Risale Haber-Haber Merkezi
Tarihçi Mustafa Armağan, Bediüzzaman Said Nursi Hazretlerinin hayatındaki çok bilinmeyen bir diyalogu anlattı. Armağan, Zaman'daki yazısında "Kürtçü" olarak bilinen Musa Anter'in Bediüzzaman'a sorduğu soruyu ve alınan cevabı aktardı.
Yazıdan bazı bölümler şöyle:
"1992 yılında derin devlet tarafından öldürülen Musa Anter’in Bediüzzaman Said Nursi hakkında ilginç bir hatırası olduğunu biliyor muydunuz? Bilenler biliyordur muhakkak ama nedense bu tür bilgiler biyografilerine girmemekte inat ediyor.
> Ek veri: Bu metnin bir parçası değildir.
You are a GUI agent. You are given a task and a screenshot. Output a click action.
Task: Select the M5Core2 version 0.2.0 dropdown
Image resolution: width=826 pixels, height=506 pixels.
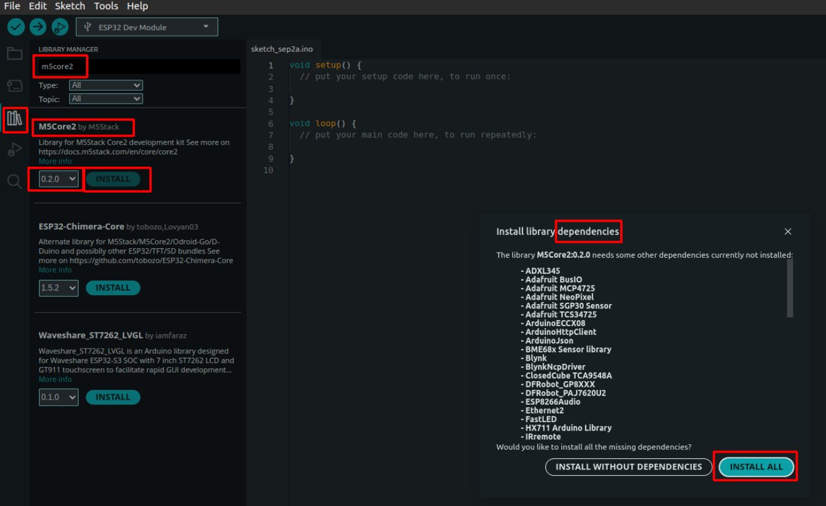click(58, 179)
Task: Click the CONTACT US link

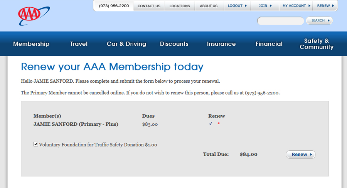Action: (x=149, y=6)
Oysa Üstad ile ilgili ne bulursak yayınlamalı değil miyiz? Hayatı hakkında eksiksiz bir çalışmaya ancak pergelimizin ayağını böylesine genişçe açarak ulaşabiliriz.
Musa Anter, 1991’de basılan hatıralarında ilginç bir hatırasını paylaşır bizlerle. Bildiğim kadarıyla Bediüzzaman’ın hayatını anlatan kitaplara girmemiş olan bir bilgi kırıntısını sizinle paylaşmak istedim.
Bediüzzaman bir Kürtçüye ne cevap verdi?
Musa Anter’in, bir zamanlar “Büyük İslam Tarihi” adlı kitabıyla tanıdığımız ve Said Nursi’nin arkadaşlarından olan Abdurrahim Zapsu’nun damadı olduğunu hatırlatalım. (Abdurrahim Zapsu kim mi? Bediüzzaman’ın esarette malum Rus subayı karşısında ayağa kalkmadığı bilgisini borçlu olduğumuz kişi diyeyim de siz anlayın).
Gerçi Anter, Bediüzzaman’ın tamamen Kürtlüğüyle ilgilidir ama bize anlattığı olay, onun “müspet hareket çizgisi”ni bir başka ve dışarıdan bir şahit vasıtasıyla ortaya koyması bakımından önem taşımaktadır.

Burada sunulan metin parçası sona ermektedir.